What’s missing? Intimacy. The emotional relationship between the central protagonist and antagonist and how that relationship and emotion becomes central to the story/action itself. For example, in CAPTAIN AMERICA: THE WINTER SOLDIER, the heart of the battle between good and evil, between S.H.I.E.L.D. and Hydra is the relationship between Steve Rogers and his best friend Bucky Barnes. We see the depth of their history in flashbacks and the despair Steve feels that Bucky not only doesn’t remember Steve, but that he’s being used for such ill purposes. At the heart of the superhuman over-the-top unbelievable action is a very human, very relatable, very believable story of best friends who love one another and who fight for one another. And not only is this part of the story, but it effects the action itself – will Captain America be able to kill the Winter Soldier? It increases the suspense and anxiety the audience feels because there’s a chance, a big chance, that a good guy like Captain American might just let the Winter Soldier win because he can’t kill him.

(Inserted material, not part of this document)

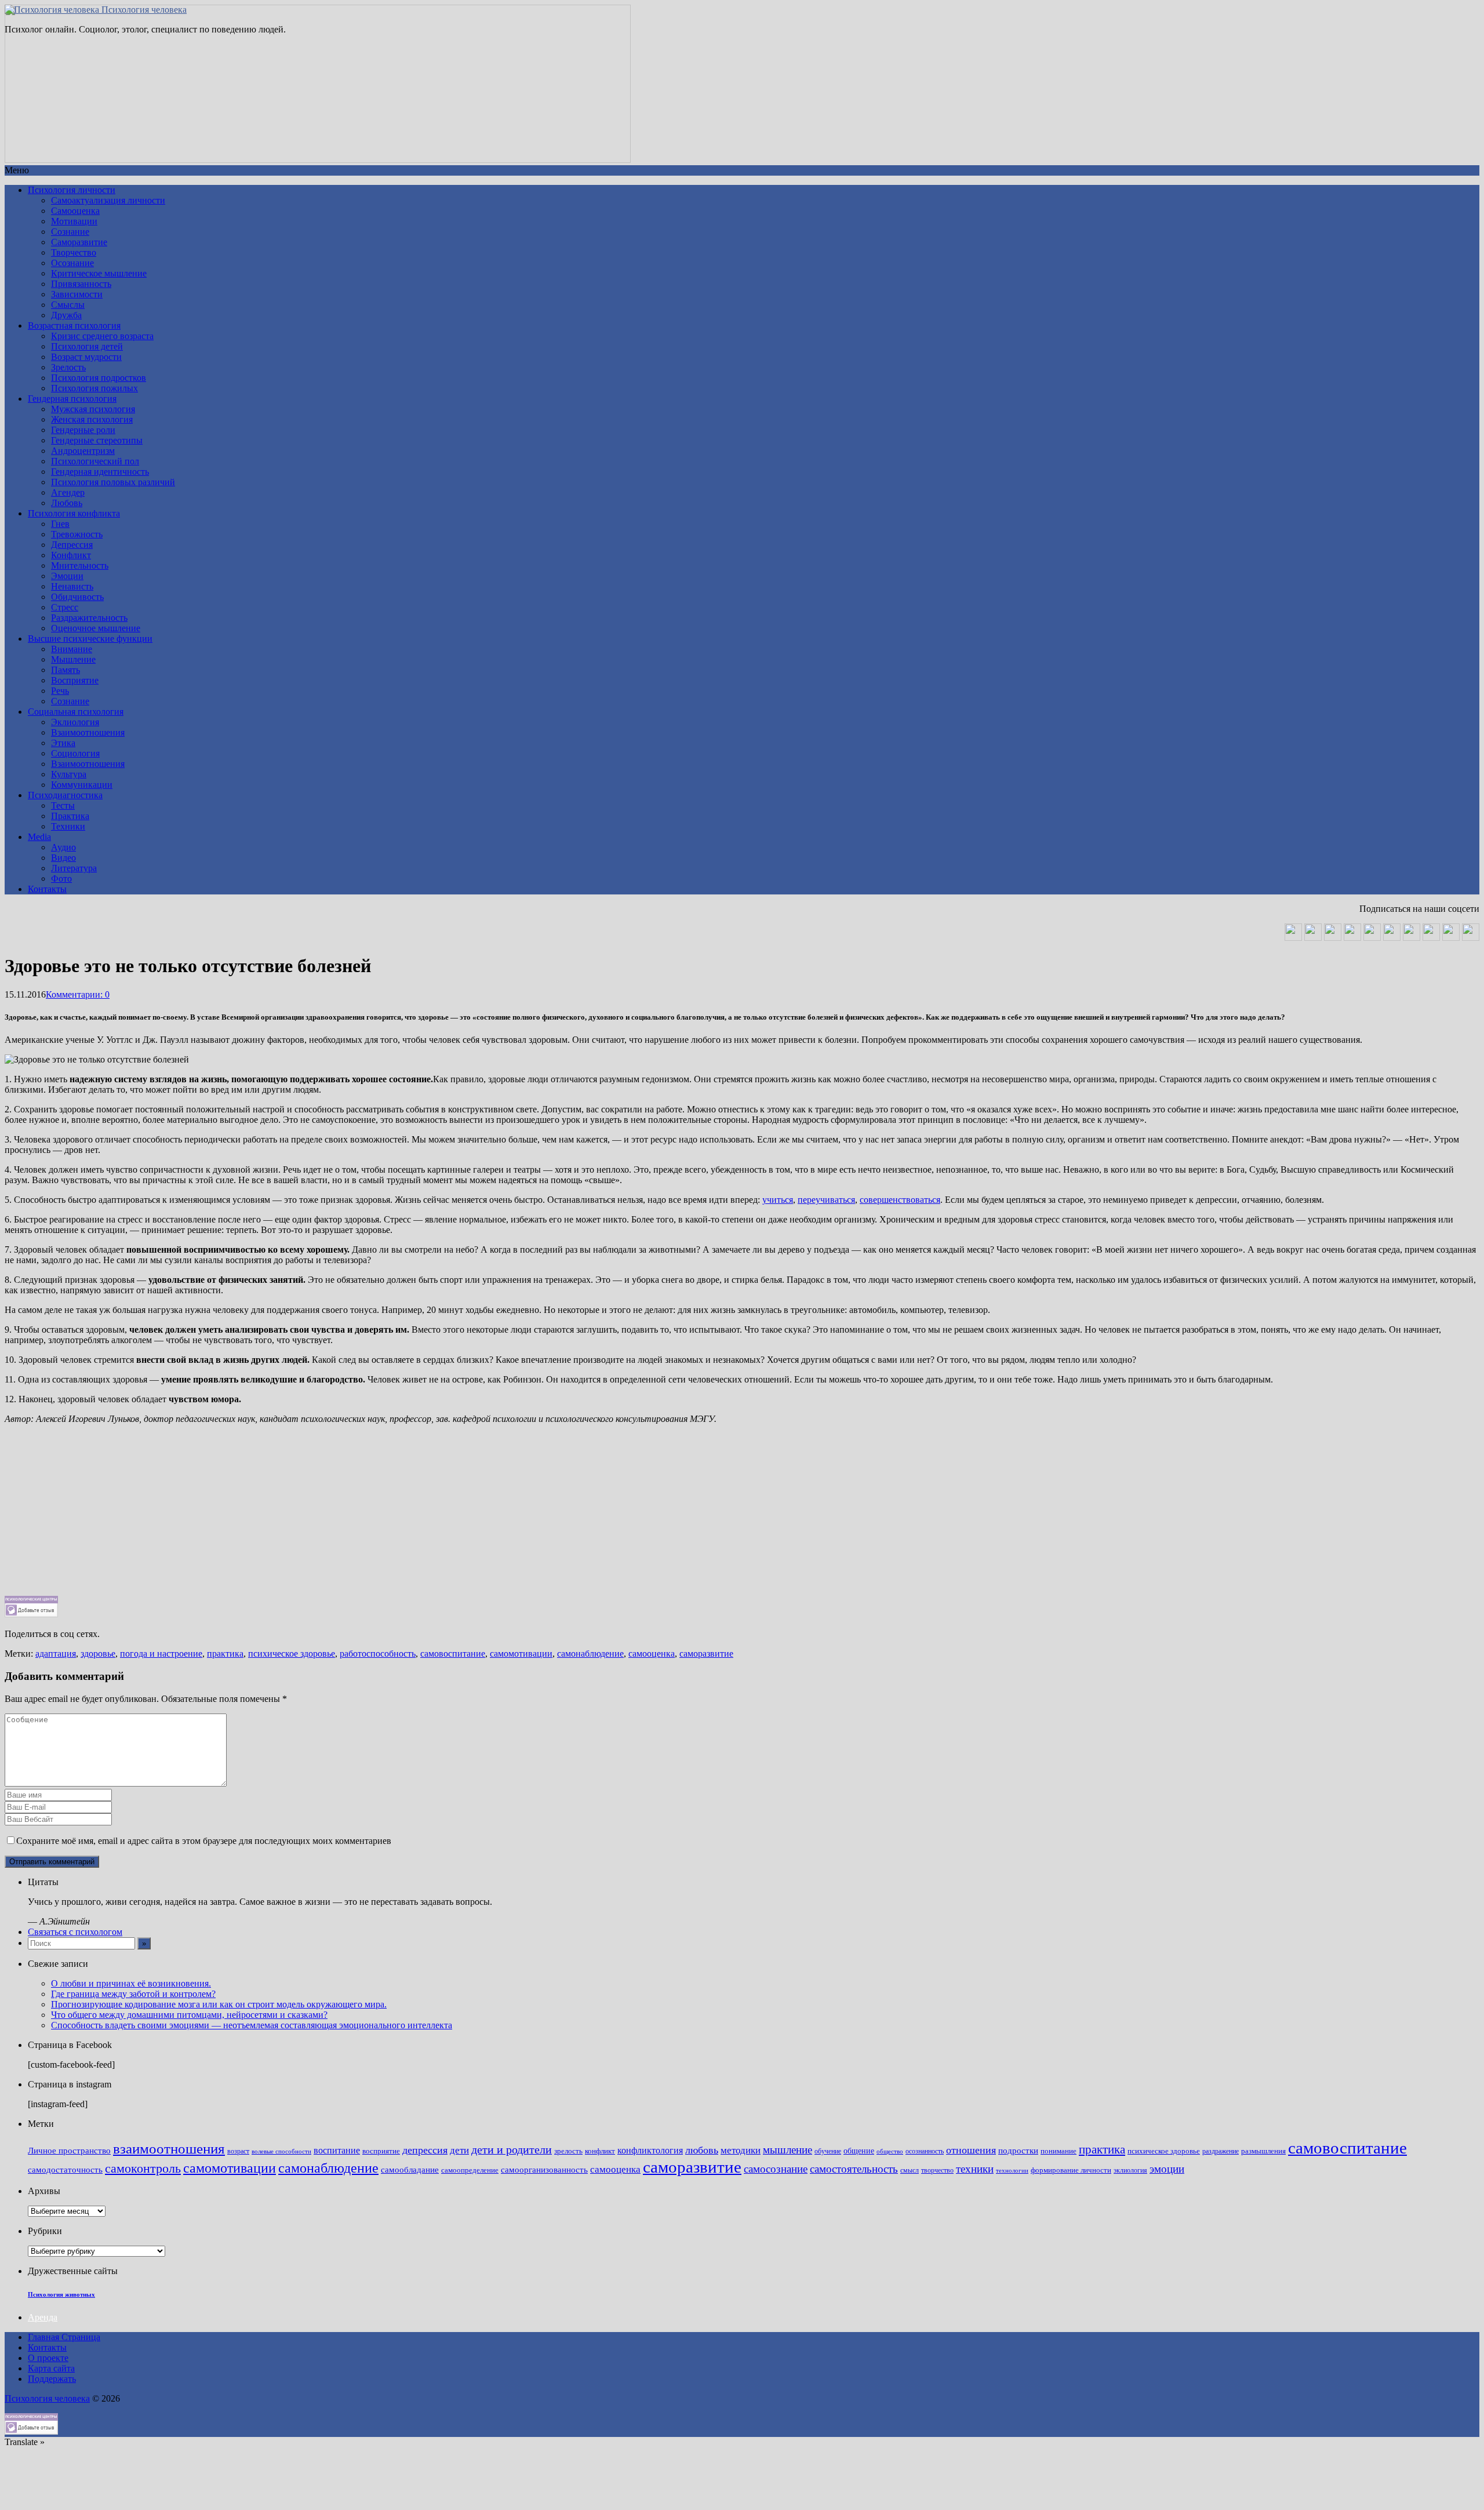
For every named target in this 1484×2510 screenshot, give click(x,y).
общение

At the heart of the previous AVENGERS movie, also written and directed by Joss Whedon: the age-old battle between brothers. Especially when one brother, Loki, always feels lesser-than the other, Thor, this attempt at a power-grab is understandable and again the risk that the “good” brother will somehow lose because they are not willing to compromise their moral integrity by killing their brother raises the stakes and plays on the human encoding we all have that hopes the “bad” brother will somehow feel the same way and come around. In THOR, you had that same battle, obviously – same brothers, but added to the mix is Thor’s love for a human girl whose research DIRECTLY plays into the plot/action. Even something as fluffy as ARMAGEDDON: who doesn’t remember Liv Tyler reaching her hand out to the television screen while her father, played by Bruce Willis, gives up his own life in order to save her fiance and father to her unborn child? Or another classic, THE ROCK: the honor that Ed Harris’s character feels in taking a stand, albeit misguided, is understandable and relatable, and very very human.

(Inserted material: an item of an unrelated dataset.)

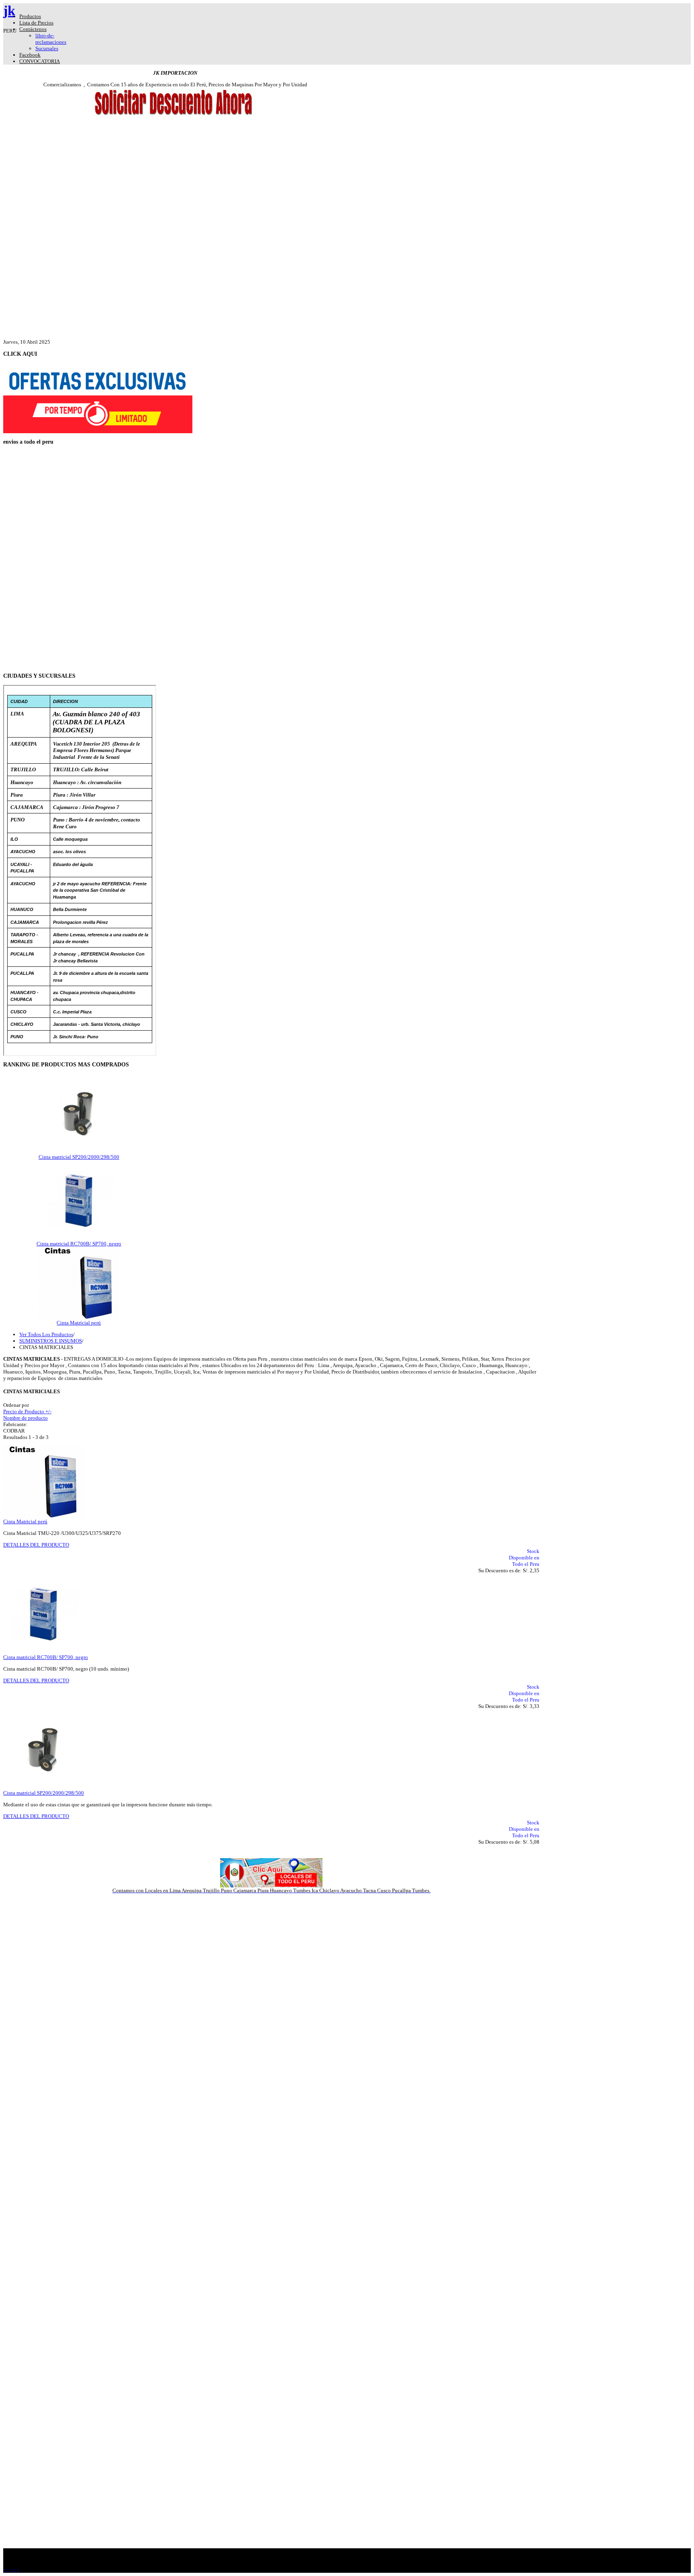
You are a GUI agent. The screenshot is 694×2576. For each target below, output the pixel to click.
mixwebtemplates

Walter Murch, a God in film editing, film sound editing, and film in general (THE RETURN TO OZ anyone?), writes in his must-read book “In the Blink of an Eye”:
What [people] finally remember is not the editing, not the camerawork, not the performances, not even the story – it’s how they felt.
HOW THEY FELT. Yes, the cinematic wonder of TITANIC is amazing, but the reason little girls (and bigger girls) went over and over and over again was because of the love story between Rose and Jack. That’s what people remember and take with them from the movie.
Now, granted, AGE OF ULTRON tries to have some human component, but the problem is that it is completely tangential to the central action. It’s not integrated into the plot at all. The budding love story between Black Widow and The Hulk is touching, and makes the ending feel more complicated in a good way – like all Shakespeare comedies where there is always at least one heartbreak, at least one character vilified and exiled. But it’s not enough. It’s not tied into the story so while I care, I wasn’t worried as the story progressed. Their love wasn’t at stake when things got more difficult in the plot. Similarly with the relationship between the two enhanced twins, Quicksilver and Scarlet Witch, they are bad guys at first and even if they are redeemed at the end, I can’t feel Scarlet Witch’s pain.
What WOULD have been central to the plot and was touched on but never developed into anything real or interesting? Ultron’s rage at his maker – Iron Man – and the fact that that rage comes FROM Iron Man himself. The whole Pinocchio metaphor was genius, but it stayed within the realm of the philosophical, the cerebral, and never became the heart of the movie. Rage is a powerful motivator, but I never truly felt it. I was shown it, I was TOLD that it was rage and that Iron Man shared it himself, but it never became part of the action or consequences or developed into an emotional component of the story. Joss Whedon recently said that when he cut out all of Loki’s scenes in AGE OF ULTRON:
The movie has so much. It’s so filled. We didn’t want it to feel overstuffed. I really wanted to have Loki in it, but I understood the decision that there were now too many voices in the chorus.
I think there was too much in general, and the result was a loss in emotion. The hook that keeps me hanging by the edge of my seat as I hope the good guys win at the end. Next time, I hope. What makes Joss Whedon and J.J. Abrams some of my favorite Hollywood writer/directors is the fact that their superheroes are so terribly human and often fragile and vulnerable because of it. It’s the stuff of Greek tragedies, and I look forward to every project they produce. In this case, it just wasn’t enough.